With the Eagles hoping for an improved pass rush to take the pressure off the secondary, Trent Cole, the team's top pass-rusher, is scheduled for an MRI today on his injured right ankle.

Cole limped to the sideline during the second quarter of last night's win over Kansas City and then was carted into the locker room. X-rays were negative.

"Getting MRI this morning. I hope I'm alright because this [stuff] sucks," Cole told his followers this morning via Twitter.

The Eagles have to hope he is just fine, too. Darryl Tapp took most of the snaps after Cole was hurt. Rookie Brandon Graham has moved into the starting role on the other side.


Chiefs linebacker Cameron Sheffield reportedly was moving his extremities after leaving the field strapped to a board. The Chiefs supplied no information, other than that Sheffield suffered a "neck injury" in a collision with Mike Bell, but teammates told the Kansas City Star that he was moving.


On a happier note, today is a special day for Eagles fullback Leonard Weaver, as he returns to Carson-Newman College in Tennessee for a day in his honor when the team plays Winona State in the opener.

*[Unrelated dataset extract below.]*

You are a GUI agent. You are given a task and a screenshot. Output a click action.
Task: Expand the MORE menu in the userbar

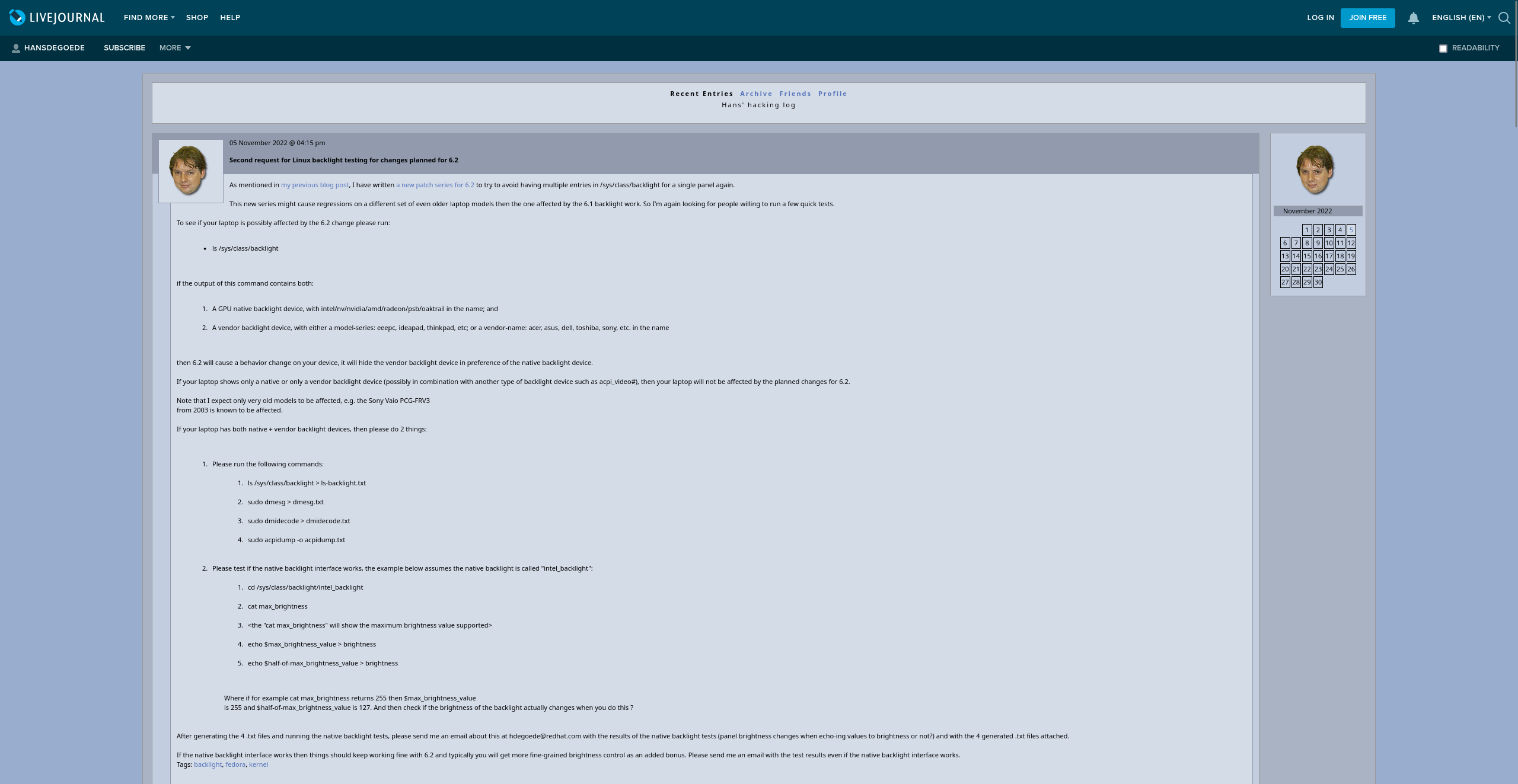(174, 48)
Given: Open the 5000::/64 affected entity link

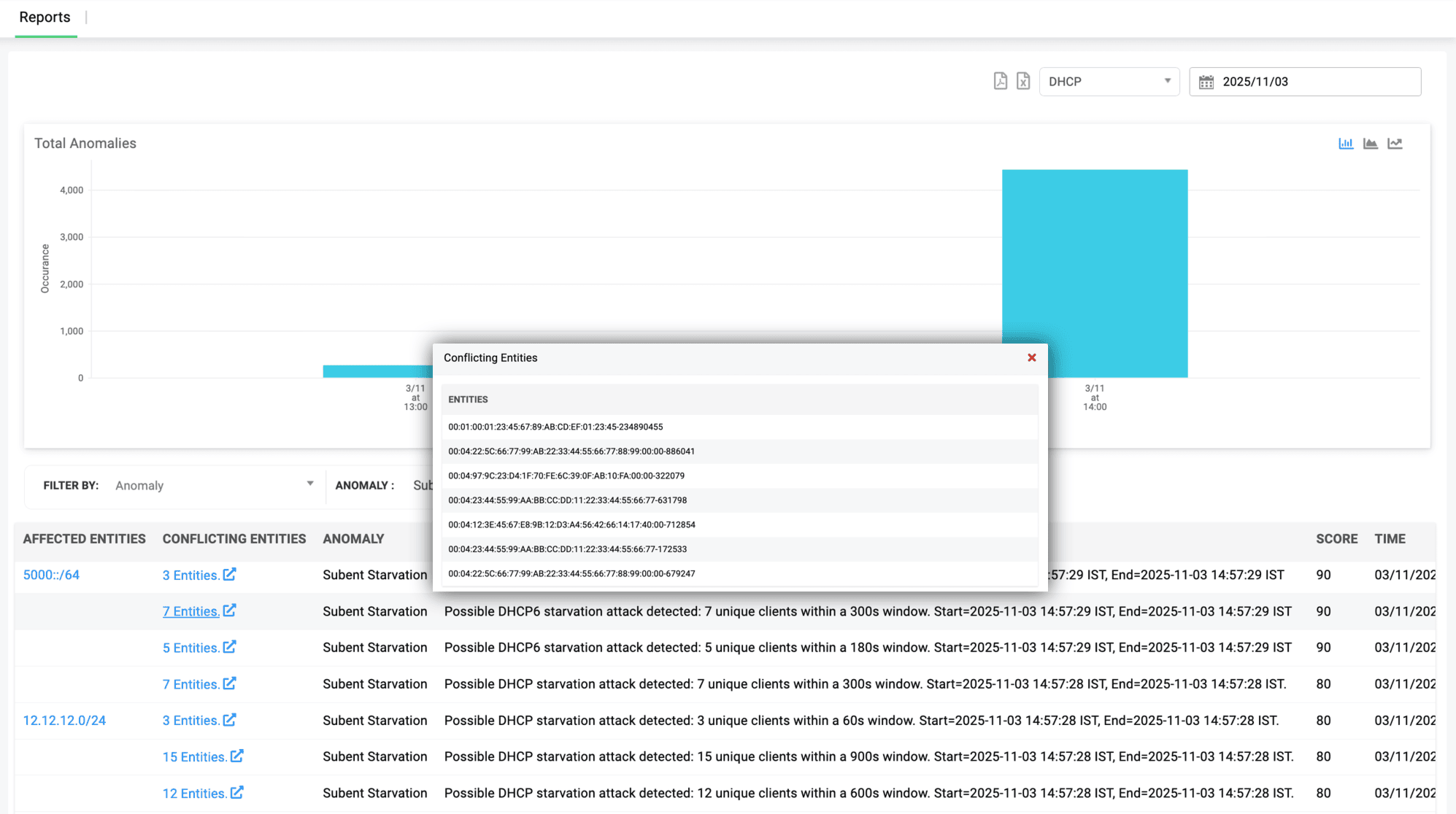Looking at the screenshot, I should [x=51, y=575].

"I can't believe Carson Newman College is having a Leonard Weaver Day," Weaver wrote this morning.

"This is pretty cool because I get a chance to go back and see some old teammates and coaches."

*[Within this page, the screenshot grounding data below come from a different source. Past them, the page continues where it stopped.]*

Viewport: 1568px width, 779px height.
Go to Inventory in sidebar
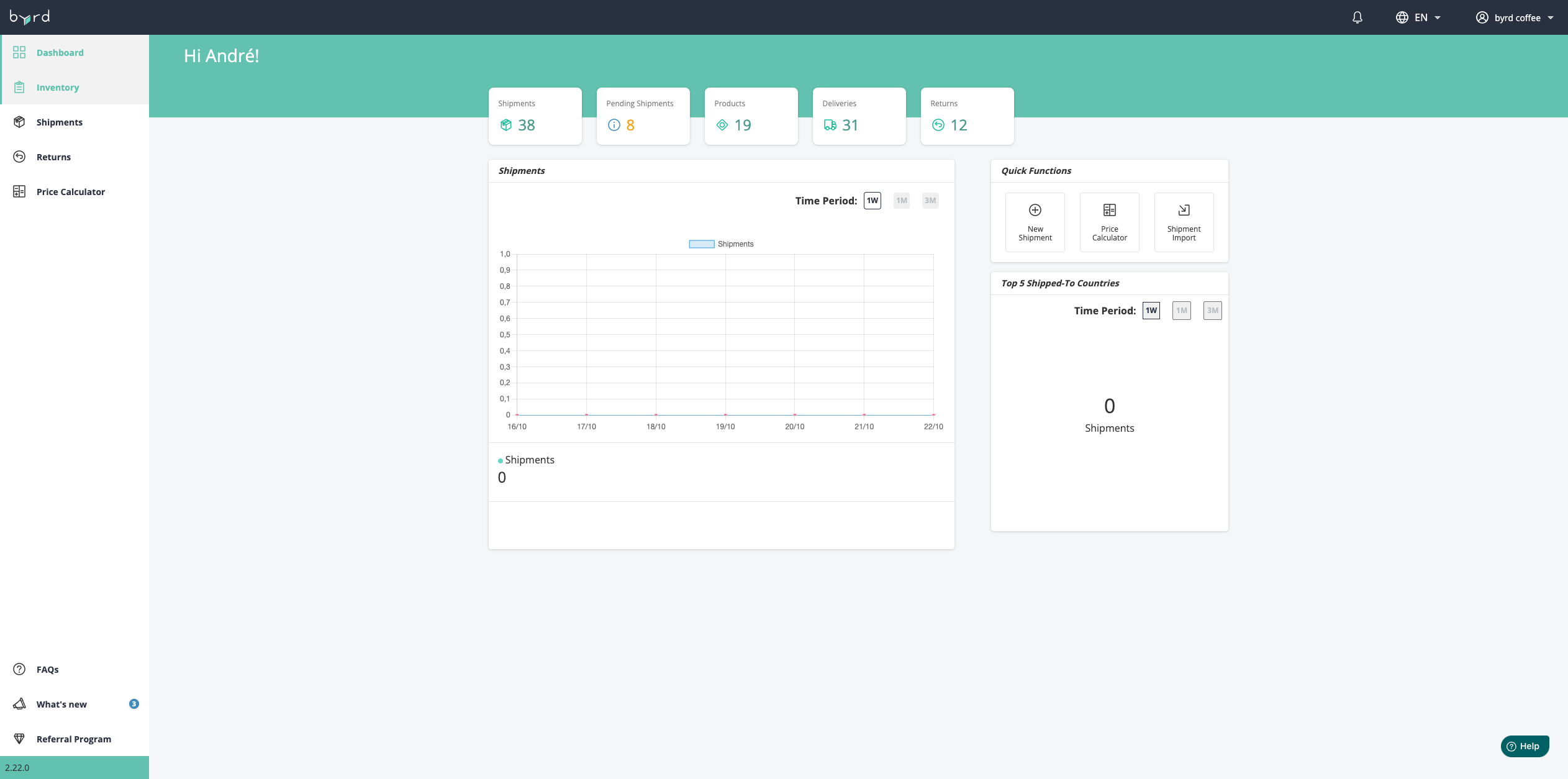coord(58,88)
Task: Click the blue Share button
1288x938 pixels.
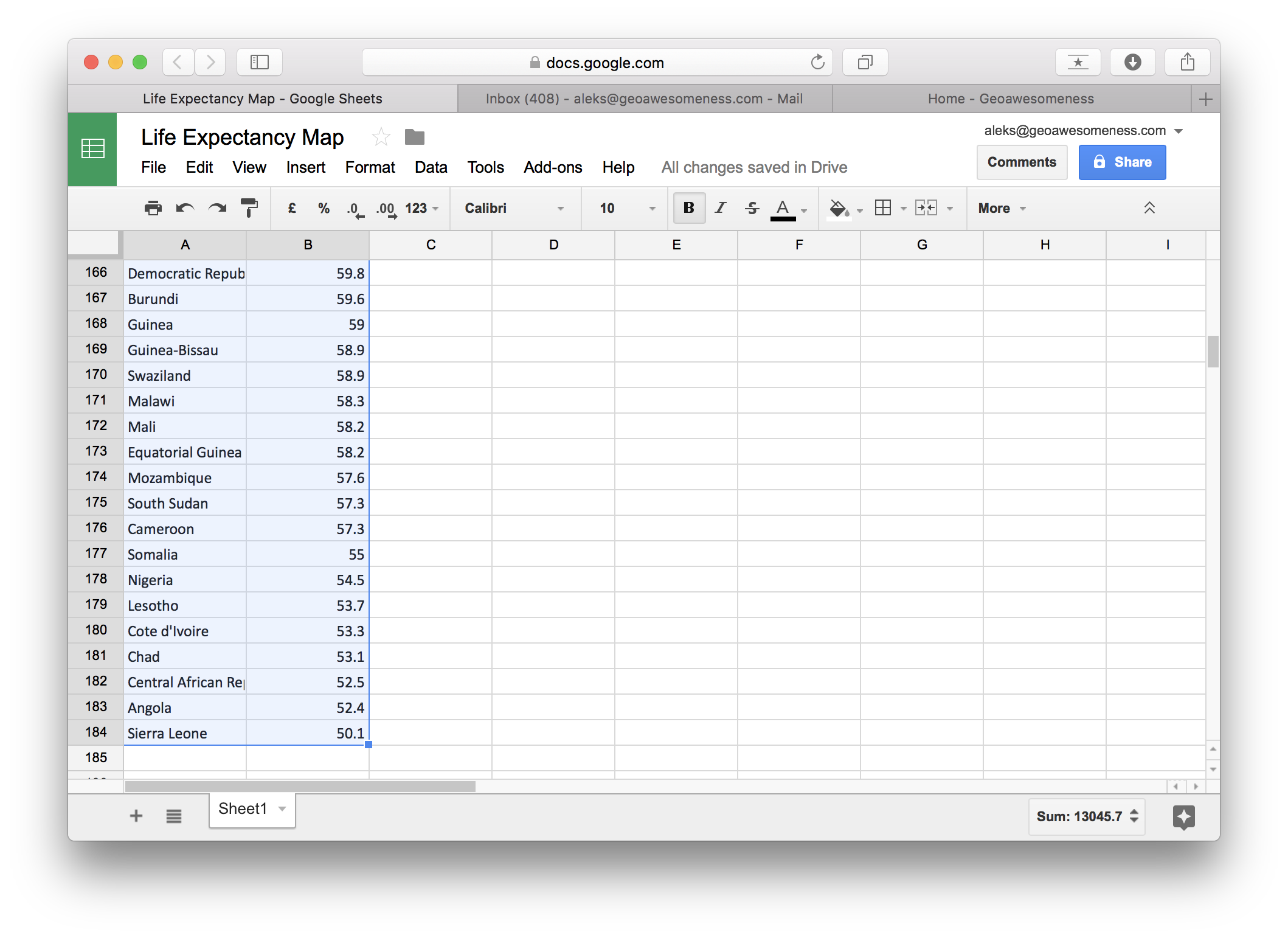Action: pyautogui.click(x=1122, y=162)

Weaver played linebacker as a freshman and moved to tight end as a sophomore, catching one pass. As a junior, Weaver caught 16 passes for 410 yards and six TDs, including a 67-yard touchdown in the Eagles’ playoff win at Valdosta State.

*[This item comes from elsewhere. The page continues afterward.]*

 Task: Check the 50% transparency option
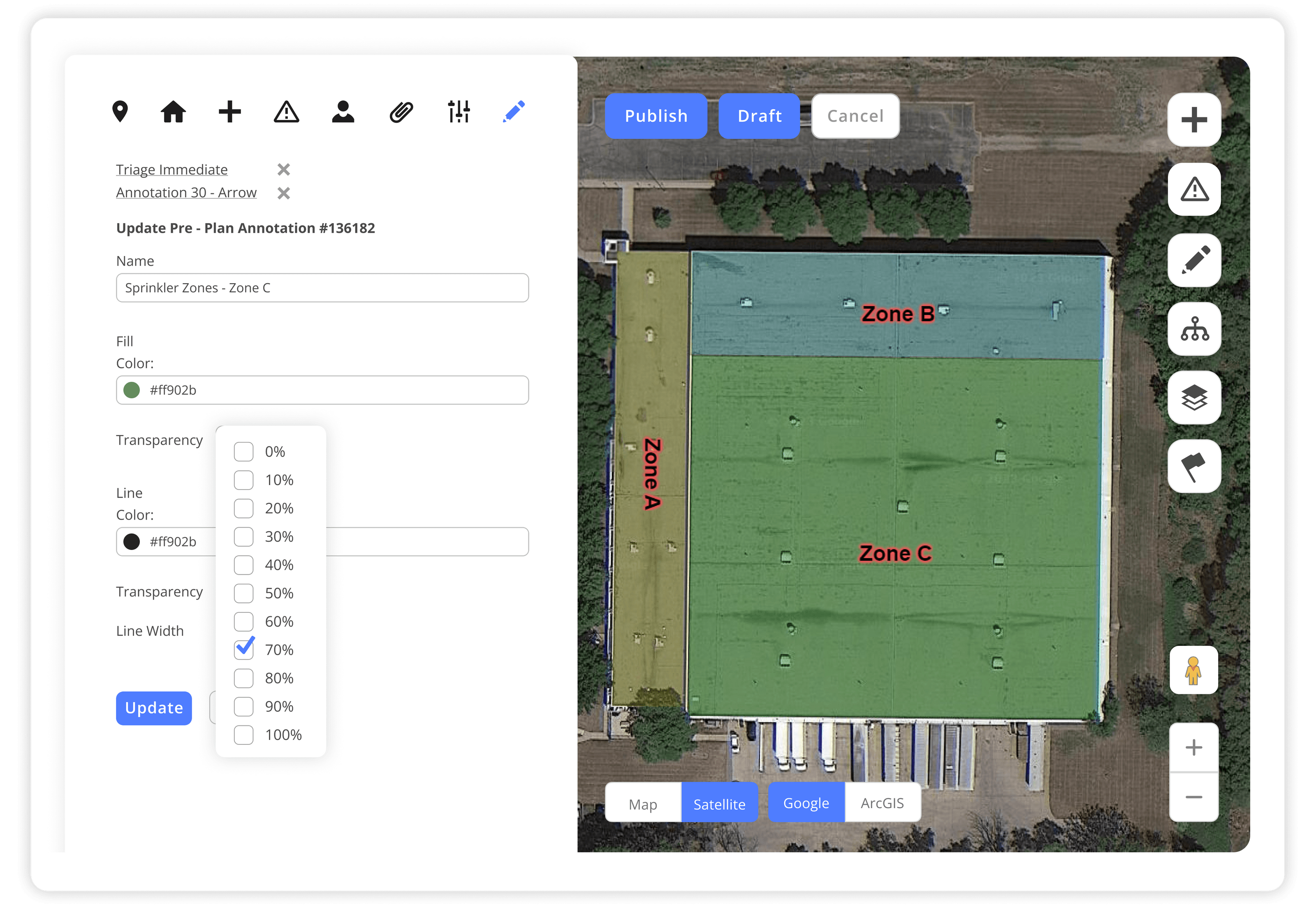pyautogui.click(x=243, y=593)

As a senior, Weaver would go on to catch 27 passes for 571 yards and eight touchdowns. He was part of Carson-Newman’s first 300-yard passing game under Ken Sparks, a 49-34 win at Catawba, in which Weaver caught three balls for 136 yards and two TDs. For his career, he averaged a deep threat, wide receiver-like 23 yards per reception.

Weaver was signed as an undrafted free agent by the Seattle Seahawks and was eventually converted to fullback.

Weaver wrote that he was a little sore from last night's game and that his back was doing fine. Apparently, Todd Herremans blocked someone into Weaver.

"My back is okay, it was just the wind being knocked out of me.," he wrote. "My boy Todd power drove somebody into my back."


The Eagles take today off, then practice tomorrow. Their preseason finale is Thursday at home against the Jets. Traditionally, Andy Reid does not play his starters at all in the last preseason game, but the sketchy performance of the first-team offense last night in Kansas City raised questions over whether he might want that unit to get a little more work. Reid was noncommital. In previous situations like this, he has opted to just work on sharpness in practice and not risk more injury.